Lament for a Daughter

Sorrow of sorrows,

each moment passes and grief grows.

I sit in darkness alone.

I rock back and forth as my soul groans.

Here I find myself acquainted with grief.

Here I sit in darkness and disbelief.

Why did you take her so soon?

Why did death wrap her in its cocoon?

No one is safe from death.

It knocks incessantly with each breath.

Time is its friend —

As each tick and tock clicks on the clock,

each life grows closer and closer to its end.

Grief is an unwanted friend,

and this grief will stay till the end

because I live and my daughter dies.

Can the World really be redeemed from Satan’s lies?

Where do we go from here?

The way is full of twists and unclear.

You promise to wrap us in your wings,

and keep us from death’s stings.

But where is your promise now?

It seems as though death has taken its final bow.

My soul feels spent and wasted—

nothing left, nothing tasted.

I sit on the ground in misery

ready to be locked up in death’s penitentiary.

My grief is spent and drunk to it dregs.

My soul dries up and it begs —

“Give me relief!

Help my unbelief!”

Where are you, Lord?

Do I still trust the truths in your life giving sword?

Do you hear me? Do you even care?

Will you only sit and watch and stare?

I need you here, right by my side.

You tell me you love me, that I’m a part of your bride.

Why does it seems your blessings only flow to others—

people who call themselves my sisters and brothers?

Because those people claim your favor is wrapped up in earthly blessings—

that if you really love us, you give us great earthly things—

new car, new house

comfortable neighborhood, pretty spouse.

If God really loves you, he’ll give you influence,

people who admire you and a nice white picket fence.

But, I don’t have time for these games.

You see, my little girl died, and my life is burning up in flames.

Does that mean God doesn’t love me?

Does that mean I am no longer chosen and free?

As I sit in grief, my bones ache.

I feel wrapped up in death.

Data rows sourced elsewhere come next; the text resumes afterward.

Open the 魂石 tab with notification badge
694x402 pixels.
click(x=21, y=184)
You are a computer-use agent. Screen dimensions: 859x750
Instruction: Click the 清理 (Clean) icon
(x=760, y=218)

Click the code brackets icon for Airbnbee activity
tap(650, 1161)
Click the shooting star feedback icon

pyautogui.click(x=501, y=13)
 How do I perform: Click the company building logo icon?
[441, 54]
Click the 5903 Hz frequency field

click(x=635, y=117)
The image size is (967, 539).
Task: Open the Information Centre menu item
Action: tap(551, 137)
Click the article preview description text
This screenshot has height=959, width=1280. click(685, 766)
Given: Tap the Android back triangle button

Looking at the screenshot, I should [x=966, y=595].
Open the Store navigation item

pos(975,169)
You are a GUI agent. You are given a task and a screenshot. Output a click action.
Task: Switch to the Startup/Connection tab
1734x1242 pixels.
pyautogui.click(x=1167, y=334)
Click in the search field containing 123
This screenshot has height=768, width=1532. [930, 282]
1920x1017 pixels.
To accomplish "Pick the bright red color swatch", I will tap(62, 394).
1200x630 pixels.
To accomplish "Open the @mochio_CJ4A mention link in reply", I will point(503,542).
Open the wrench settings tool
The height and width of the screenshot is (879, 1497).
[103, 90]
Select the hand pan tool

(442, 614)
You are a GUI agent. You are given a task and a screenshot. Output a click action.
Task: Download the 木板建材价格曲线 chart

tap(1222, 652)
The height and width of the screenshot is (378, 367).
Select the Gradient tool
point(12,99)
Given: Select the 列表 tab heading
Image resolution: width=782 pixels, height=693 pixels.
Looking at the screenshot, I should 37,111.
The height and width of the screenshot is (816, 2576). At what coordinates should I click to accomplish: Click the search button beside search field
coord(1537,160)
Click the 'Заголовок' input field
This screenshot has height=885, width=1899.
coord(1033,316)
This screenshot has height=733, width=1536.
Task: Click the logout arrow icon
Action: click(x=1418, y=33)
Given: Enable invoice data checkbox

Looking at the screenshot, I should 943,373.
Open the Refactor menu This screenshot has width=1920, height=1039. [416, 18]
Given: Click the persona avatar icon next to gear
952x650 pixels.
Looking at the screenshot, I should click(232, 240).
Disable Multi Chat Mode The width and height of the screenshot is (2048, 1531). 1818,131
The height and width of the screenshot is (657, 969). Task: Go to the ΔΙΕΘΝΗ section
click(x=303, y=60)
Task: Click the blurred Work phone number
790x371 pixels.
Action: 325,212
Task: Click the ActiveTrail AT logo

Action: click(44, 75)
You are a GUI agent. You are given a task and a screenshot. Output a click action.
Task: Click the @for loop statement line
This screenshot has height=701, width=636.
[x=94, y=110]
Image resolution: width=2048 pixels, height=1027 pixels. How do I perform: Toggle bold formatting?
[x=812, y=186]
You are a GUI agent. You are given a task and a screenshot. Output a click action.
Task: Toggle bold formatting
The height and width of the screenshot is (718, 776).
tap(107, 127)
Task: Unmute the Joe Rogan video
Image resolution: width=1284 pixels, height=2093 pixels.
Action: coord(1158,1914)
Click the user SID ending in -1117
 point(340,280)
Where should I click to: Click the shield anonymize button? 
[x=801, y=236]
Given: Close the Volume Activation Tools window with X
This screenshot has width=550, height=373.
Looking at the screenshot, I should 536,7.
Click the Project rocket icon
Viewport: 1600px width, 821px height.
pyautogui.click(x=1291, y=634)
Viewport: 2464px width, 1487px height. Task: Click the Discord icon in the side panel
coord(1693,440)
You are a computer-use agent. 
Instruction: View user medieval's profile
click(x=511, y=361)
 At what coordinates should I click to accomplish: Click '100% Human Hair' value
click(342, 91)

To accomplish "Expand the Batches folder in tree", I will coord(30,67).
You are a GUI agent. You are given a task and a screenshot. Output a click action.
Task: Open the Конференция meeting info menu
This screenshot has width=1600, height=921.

Its bonds I can’t break.

I look up and see a light.

I see his face and to my delight

He has the key to my chains!

He unlocks them and cleans off all my guilty stains.

He calls me further up and further in,

Tells me I am not lost and alone in my sin.

He gently carries me away from my disbelief

because, like me, he is acquainted with grief.

For he knows and he sees.

He hears every groan from the trees

Even after it all, his promises still remain.

He is the one who wrote himself in and took the pain.

He wraps me in his unfailing love,

and clothes me in his righteousness from above.

He gently calls me under the shadow of his wings.

I watch as he takes all the arrows of death’s stings.

You see, goodness isn’t found in earthly things—

those only turn out to be anchors with strings

that tie your heart to this world and the things in it.

You will soon be building your walls brick by brick

until you find yourself sitting in your tower—

just like your ancestors who built Babel in their own power.

May God never give us up to the desires of our own flesh—

things that will waste away in one simple breath.

Fix our eyes on eternity.

May we long all the more for the kingdom and its key—

the place where crying will be no more

because you wash us with our tears that you’ve stored.

Because I lived and my daughter died,

my life on this earth will never be the same, even if I tried.

Now, I long for that Day all the more

when I find myself on eternity’s shore

standing in your presence with all those I love

finally dancing in the freedom given from Above.

To my dear sweet girl, I can’t wait to finally hold you,

to touch your face, and tell you I love you through and through.

Until then, I rest in the fact that you’ve been washed in our Father’s love,

that he’s adopted you finally and forever through his grace from Above.

Wait for me, sweet girl. I’m coming to find you,

and we will rest together where all the sad things are untrue.